» Required tasks:
1: In the forum thread, what did the early reports say Tiger Woods hit while leaving his home?
2: Reproduce the part of the forum thread starting with "The consequence of" and going on through "the new wrong.", with every word kept the same.

The result is that we _react_ rather quickly to news. This can (and has been)
disastrous in internet communities where the news has turned out to be
incorrect or fraudulent.

The consequence of the Twitter phenomenon is that collectively we all need a
much better bullshit filter than the one we have right now.

------
chollida1
> Early reports had him in serious condition (which remember, is better than
> critical condition) after he apparently hit a fire hydrant and a tree while
> leaving his home in his SUV.

I see this as a problem for twitter and the internet. They got a very
important part of the new wrong.

Tiger Woods has already been released from the hospital and wasn't injured.

------
catone
Actually, here's what MG gets wrong.

The Twitter story was this: "BULLETIN — REPORT: FAMED GOLFER TIGER WOODS
SERIOUSLY INJURED AFTER CRASH NEAR FLORIDA HOME."

And the CNN story (30-45 min later), was this: "(CNN) — Golfer Tiger Woods was
injured in a car accident near his home, Florida officials say."

» Data:
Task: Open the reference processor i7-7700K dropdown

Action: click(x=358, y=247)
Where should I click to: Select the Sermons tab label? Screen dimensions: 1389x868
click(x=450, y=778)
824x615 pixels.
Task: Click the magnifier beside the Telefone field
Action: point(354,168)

» Answers to the exercise:
1: A fire hydrant and a tree.

2:
The consequence of the Twitter phenomenon is that collectively we all need a
much better bullshit filter than the one we have right now.

------
chollida1
> Early reports had him in serious condition (which remember, is better than
> critical condition) after he apparently hit a fire hydrant and a tree while
> leaving his home in his SUV.

I see this as a problem for twitter and the internet. They got a very
important part of the new wrong.